The staff advised the council that the EIS Addendum incorporates marina impacts on aquatic wildlife by referencing the 2007 Whatcom Waterway EIS, which reviews the marina as option 6, reflected on table 4-2 on the DOE website, attached as Exhibit B of the Planned Action Ordinance. This type of convoluted obscurity is not appropriate in the EIS process. Environmental impacts should be listed in the body of the EIS and discussed in a clear, straightforward manner.
Beyond this, the use of the 2007 Whatcom Waterway EIS is an inadequate substitute for a current Waterfront District EIS for the following reasons:
- The Whatcom Waterfront EIS addressed only a specific sub-area of the Bellingham Bay waterfront. We need an EIS analysis that analyzes plant and animal impacts throughout the entire waterfront.
- The Whatcom Waterfront EIS addresses only aquatic issues. It does not address terrestrial species or habitat, habitat connectivity and biodiversity.
- The waterfront EIS needs to determine impacts under the current waterfront plan, which did not exist in 2007. This was recognized by the port in its EIS Addendum issued last year, but plants and animal impacts were not included.
- The Whatcom Waterfront EIS was developed for purposes of a MTCA cleanup, rather than for impacts resulting from waterfront land use and zoning. Land use plans create issues, such as intensity of use, inadequate buffers, and conflicting land uses, which do not exist and are not addressed in a site cleanup plan.

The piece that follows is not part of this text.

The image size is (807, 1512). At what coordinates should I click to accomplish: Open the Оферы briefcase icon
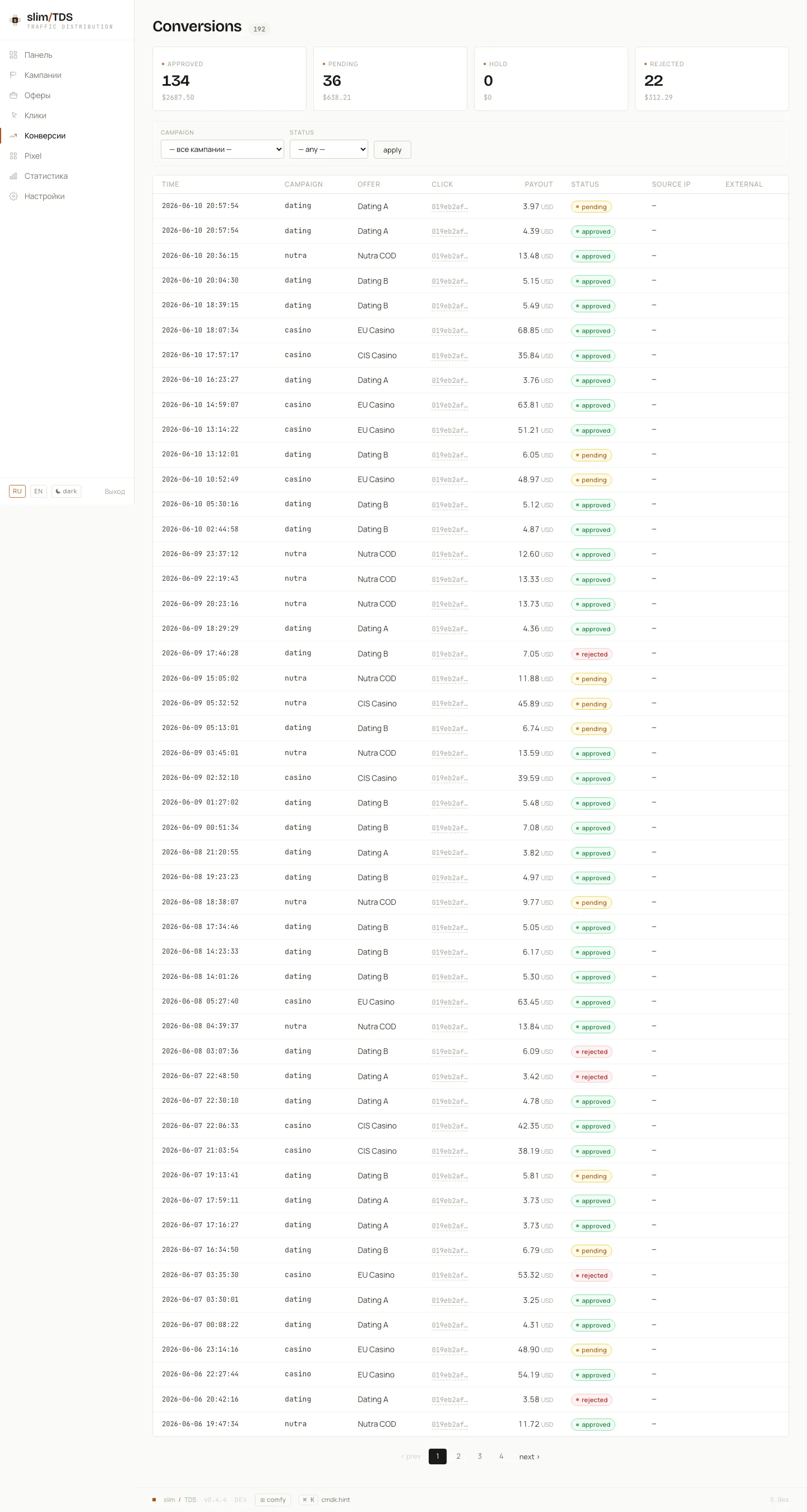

We are left with a waterfront plan advancing quickly toward enactment, without any proper review of plant and animal impacts, and therefore, of necessary mitigation. This calls into question the legal validity of the waterfront plan, and creates future problems that could more easily be addressed right now.
The city needs to supplement the waterfront district EIS to analyze plant and animal impacts. And after it has this information, it needs to develop a comprehensive conservation strategy that addresses the data gaps and the connectivity and habitat needs first called out by Ann Eissinger in the 1995 and 2003 Bellingham Habitat and Wildlife Assessment. Please submit a written comment to the city council and the mayor requesting additional analysis and protection for Bellingham Bay and its uplands. We need to continue to ask until our voices are heard.